Ellen Lesperance (born 1971) is an artist based in Portland, Oregon.
Lesperance was born in Minneapolis and raised in Seattle. She creates art in various media but often employs the visual language of knitting, having once worked for Vogue Knitting as a pattern knitter. Citing inspiration from Bauhaus-era female weavers, the Pattern and Decoration Movement, and body-based feminist artists of the 1970s and 1980s, Lesperance’s gouache paintings on paper can be followed as patterns to recreate historic knit garments. She sources these historic garments from archival images and film footage of women involved in Direct Action protest, including women from: the Greenham Common Women's Peace Camp, the 1999 Seattle WTO protests, Earth First!, Occupy events, feminist-era protest events, and the feminist art canon.

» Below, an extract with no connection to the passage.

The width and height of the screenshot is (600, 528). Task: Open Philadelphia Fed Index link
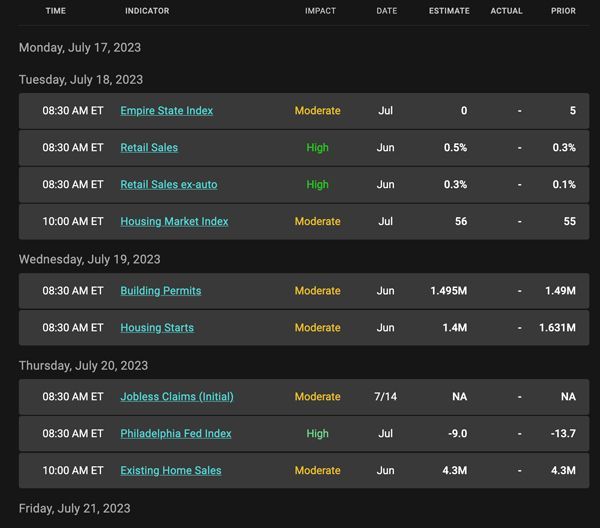coord(176,433)
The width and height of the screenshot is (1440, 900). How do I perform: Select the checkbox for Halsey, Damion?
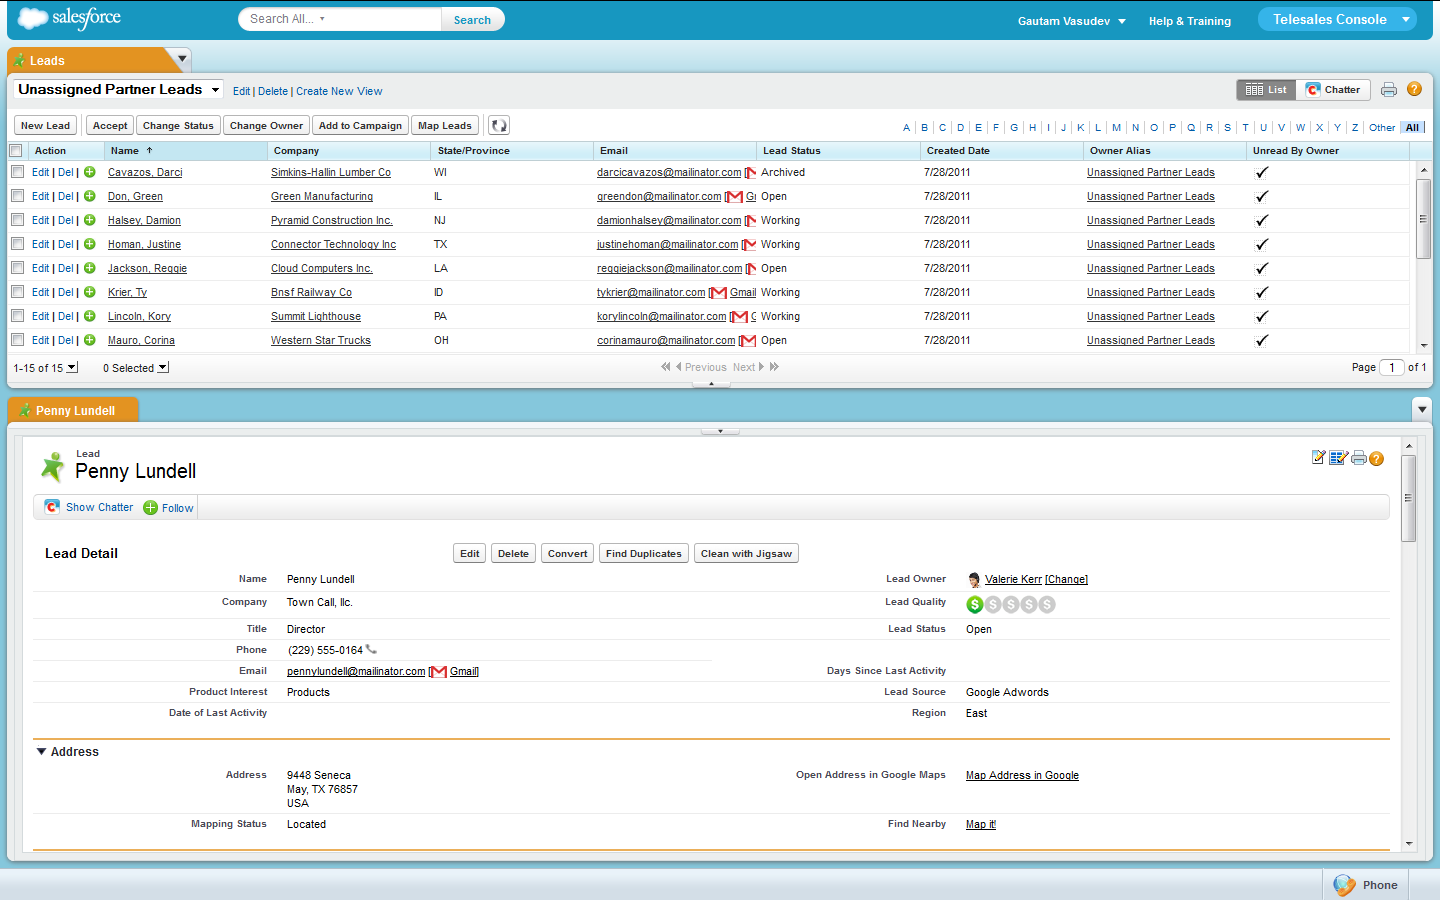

She frequently displays her paintings with her hand-knit textiles, which she says she hopes will “beckon a new wearer.” Through studying activists' visual strategies, Lesperance "recognized that Creative Direct Action provides a powerful model for politically-inclined artists... but unfortunately it is creative making that exists outside the purview of contemporary art."

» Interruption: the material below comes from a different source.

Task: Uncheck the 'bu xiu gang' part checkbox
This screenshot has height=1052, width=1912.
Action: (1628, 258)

Additionally, Lesperance creates memorial paintings that she terms “death shrouds” for young women activists who have died while fighting for “causes greater than themselves,” including Rachel Corrie, Mia Zapata, Beth “Horehound” O’Brien,Susana Chávez, Pippa Bacca, and Helen Thomas. In 2012, Lesperance presented a solo show at Frieze Art Fair New York in which she displayed a suite of seven paintings made in the memory of slain Italian activist and artist Pippa Bacca.